This time of year can be stressful for so many of us. We are tested on knowing what our boundaries are and how to stay true to our needs. Some of us are not partnered and that’s okay; even though as humans living in a modern society, we are bombarded with images and messages which try to tell us that the happiest people are in relationships, especially during the holidays. The truth is, this is a lie. Businesses that sell love as a means to get you to buy into whatever they are marketing want you to believe that you need to be in love to really feel the joy that comes with the holiday season. But it’s not true and there are things that you can do to feel more comfortable during this time.
Here are some, “How To Get Through The Holidays Single,” tips that completely go against the idea that you need to be in a relationship to be happy.
Please note that this post is not for those who are grieving during the holidays. Grieving verses “Getting Through” are two very different things and need different attention.
Fight the very notion of “How To Get Through The Holiday’s Single.”
First of all? Why not be single? It’s completely fine to want to be in a relationship. We are relational creatures who are driven by love and connection. But also, why is it so important that you have to be in a relationship during the holidays? Can you be happy celebrating being single?

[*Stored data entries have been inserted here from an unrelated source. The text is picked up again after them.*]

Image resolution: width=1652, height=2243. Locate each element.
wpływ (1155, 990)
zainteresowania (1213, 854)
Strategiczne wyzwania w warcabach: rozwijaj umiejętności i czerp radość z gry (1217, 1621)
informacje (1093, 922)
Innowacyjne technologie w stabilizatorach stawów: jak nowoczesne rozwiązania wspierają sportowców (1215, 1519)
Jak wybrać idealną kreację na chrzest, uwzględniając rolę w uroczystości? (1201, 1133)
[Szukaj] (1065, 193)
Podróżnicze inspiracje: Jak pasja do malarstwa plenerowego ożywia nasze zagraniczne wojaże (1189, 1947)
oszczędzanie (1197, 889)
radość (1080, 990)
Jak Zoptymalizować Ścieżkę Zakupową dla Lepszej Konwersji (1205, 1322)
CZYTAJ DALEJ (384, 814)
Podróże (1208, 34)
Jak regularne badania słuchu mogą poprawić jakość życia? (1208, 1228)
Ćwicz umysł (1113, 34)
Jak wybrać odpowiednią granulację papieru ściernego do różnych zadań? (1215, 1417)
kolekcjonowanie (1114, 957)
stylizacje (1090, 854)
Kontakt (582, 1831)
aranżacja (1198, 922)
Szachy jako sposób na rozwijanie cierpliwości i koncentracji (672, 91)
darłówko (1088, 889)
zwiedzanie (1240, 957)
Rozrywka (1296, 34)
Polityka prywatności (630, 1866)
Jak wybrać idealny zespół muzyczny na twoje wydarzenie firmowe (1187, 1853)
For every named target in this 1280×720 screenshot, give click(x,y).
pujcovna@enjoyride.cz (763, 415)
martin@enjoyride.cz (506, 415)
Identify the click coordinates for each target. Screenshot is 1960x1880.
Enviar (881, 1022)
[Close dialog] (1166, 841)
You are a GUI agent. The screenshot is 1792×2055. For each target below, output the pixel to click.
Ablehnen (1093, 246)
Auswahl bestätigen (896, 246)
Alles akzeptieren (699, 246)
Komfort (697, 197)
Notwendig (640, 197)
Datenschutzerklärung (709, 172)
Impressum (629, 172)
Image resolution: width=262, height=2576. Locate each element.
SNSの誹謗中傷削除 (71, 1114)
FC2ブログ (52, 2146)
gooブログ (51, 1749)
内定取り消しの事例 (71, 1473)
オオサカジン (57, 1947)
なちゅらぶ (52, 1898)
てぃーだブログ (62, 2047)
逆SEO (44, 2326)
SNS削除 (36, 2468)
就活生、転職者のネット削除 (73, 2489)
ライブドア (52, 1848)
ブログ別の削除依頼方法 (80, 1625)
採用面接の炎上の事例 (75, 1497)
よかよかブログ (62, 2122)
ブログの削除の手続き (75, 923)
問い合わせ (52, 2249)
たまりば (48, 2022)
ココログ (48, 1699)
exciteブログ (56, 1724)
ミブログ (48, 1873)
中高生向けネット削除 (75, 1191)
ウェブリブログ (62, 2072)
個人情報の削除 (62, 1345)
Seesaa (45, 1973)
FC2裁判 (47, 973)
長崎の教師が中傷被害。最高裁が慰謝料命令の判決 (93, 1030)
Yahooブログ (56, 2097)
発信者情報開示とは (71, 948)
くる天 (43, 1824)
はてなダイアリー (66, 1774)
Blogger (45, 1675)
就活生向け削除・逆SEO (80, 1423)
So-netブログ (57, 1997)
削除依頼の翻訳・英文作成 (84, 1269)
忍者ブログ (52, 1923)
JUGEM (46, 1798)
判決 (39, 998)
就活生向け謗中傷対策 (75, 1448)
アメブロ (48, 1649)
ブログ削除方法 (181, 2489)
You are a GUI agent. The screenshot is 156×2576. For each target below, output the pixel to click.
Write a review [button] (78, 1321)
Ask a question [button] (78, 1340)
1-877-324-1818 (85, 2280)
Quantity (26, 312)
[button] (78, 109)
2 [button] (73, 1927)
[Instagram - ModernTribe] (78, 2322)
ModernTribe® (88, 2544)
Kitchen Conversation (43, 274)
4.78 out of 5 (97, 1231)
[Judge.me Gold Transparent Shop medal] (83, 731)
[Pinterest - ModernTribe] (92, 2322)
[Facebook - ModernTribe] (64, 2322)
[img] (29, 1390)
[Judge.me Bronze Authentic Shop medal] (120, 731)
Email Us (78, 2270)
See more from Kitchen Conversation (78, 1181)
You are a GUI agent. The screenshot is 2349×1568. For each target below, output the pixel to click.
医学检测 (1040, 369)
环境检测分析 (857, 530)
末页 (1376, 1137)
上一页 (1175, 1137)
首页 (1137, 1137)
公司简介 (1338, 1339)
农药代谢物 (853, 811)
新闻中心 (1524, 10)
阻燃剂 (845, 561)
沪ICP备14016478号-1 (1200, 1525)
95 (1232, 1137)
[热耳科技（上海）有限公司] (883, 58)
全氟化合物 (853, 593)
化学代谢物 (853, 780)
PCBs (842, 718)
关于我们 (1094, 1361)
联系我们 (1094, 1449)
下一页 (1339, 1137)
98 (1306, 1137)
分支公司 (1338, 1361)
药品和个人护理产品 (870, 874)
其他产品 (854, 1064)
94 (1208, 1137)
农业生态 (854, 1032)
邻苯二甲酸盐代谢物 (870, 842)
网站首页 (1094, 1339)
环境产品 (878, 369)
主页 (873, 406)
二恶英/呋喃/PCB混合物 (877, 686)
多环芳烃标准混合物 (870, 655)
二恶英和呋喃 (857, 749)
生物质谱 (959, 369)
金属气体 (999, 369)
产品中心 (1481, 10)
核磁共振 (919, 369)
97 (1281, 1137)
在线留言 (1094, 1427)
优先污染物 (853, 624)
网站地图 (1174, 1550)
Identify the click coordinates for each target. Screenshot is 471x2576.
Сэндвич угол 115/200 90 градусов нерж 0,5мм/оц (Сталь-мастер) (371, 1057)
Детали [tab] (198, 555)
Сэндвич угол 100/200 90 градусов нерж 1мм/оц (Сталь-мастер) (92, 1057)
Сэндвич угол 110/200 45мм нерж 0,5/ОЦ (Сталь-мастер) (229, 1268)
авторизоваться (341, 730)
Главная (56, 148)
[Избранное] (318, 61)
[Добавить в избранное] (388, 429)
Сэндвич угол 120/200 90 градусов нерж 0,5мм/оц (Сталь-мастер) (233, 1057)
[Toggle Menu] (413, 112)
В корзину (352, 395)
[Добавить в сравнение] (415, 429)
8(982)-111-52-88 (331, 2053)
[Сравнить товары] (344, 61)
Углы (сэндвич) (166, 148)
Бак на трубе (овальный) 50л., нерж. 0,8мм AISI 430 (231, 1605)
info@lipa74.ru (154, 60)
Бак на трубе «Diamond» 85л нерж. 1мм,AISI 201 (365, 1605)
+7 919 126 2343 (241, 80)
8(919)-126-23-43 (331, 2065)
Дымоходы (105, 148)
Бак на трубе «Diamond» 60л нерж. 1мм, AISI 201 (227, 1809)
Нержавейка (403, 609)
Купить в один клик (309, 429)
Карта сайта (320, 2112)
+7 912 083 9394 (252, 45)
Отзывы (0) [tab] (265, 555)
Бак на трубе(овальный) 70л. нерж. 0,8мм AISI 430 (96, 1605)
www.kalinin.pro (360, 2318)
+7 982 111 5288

Being single might afford you the option of spending more money on yourself, choosing which places you go (or don’t go,) and how you spend your time.
Validate feelings of sadness if they are there
But if you honestly do feel deep sadness or loneliness because you are single during the holidays, that’s okay too. Fight the idea that you have to be happy as a single person before you can be happy in a relationship. You could be unhappy single, meet the person who you want to couple with and be happy as you grow together. Or, you could choose to work towards happiness now. Whatever you decide is what’s best for you, as long as you are working towards making healthy choices for yourself.
We become more secure when we validate our own feelings and you will get through the holidays single better, when you listen to your inner voice.
Manage holiday triggers as a single person
Regardless of whether or not you feel good about being single, think about the people who you are going to see and the triggers that you might encounter. What do you think this year will be like? If you decide to visit with people, will they ask you uncomfortable questions about your relationship status? Will you go to a party and feel sad looking at all of the “happy couples?”
If you think you will run into folks who will inquire about your personal life, come up with answers to those questions now. That way you won’t be searching for the right words in the moment.
Do whatever makes you happy
If you want to eat all the treats, eat! If you want to stay inside under a blanket, stay inside. This is the year to allow yourself whatever comforts you. Don’t let the pressures of your job, family, or friends, convince you to do something that you’re not ready for. You can pick up with those things again when the holidays are over.
Speaking of family, many people spend this time of year with family. Family can be comforting for some, but too much of it, or not enough of it could be more stressful than it’s worth. When we spend time with family, we often revert back to the roles we played as children. If you think your family is going to make you feel all sorts of uncomfortable think about limiting family time.
Get through the holidays single by developing a self care playbook
Develop a playbook for your selfcare. Review your coping skills and pick “distraction options,” and “process options.” Distraction options are tools that you use to distract yourself from a feeling you’d like to avoid in the moment. Think, tv watching, going out with friends, or cleaning the house.
Process options are way you’d like to process the difficult feelings you are having. Whether it be annoyance at friends for pressuring you to date, or fear of being single for future holidays, process them the way you like. Some people like to journal, others like therapy, walking, or meditation.
It’s hard to know exactly how to get through the holidays single when we are constantly being bombarded with messages that tell us how we ‘should’ be feeling. It’s hard to do, but try and listen to your gut. If you want to feel sad because you wish that you were in a relationship, feel sad. If you feel happy about being single, feel happy. Stick to what you know, take care of yourself, and trust your gut.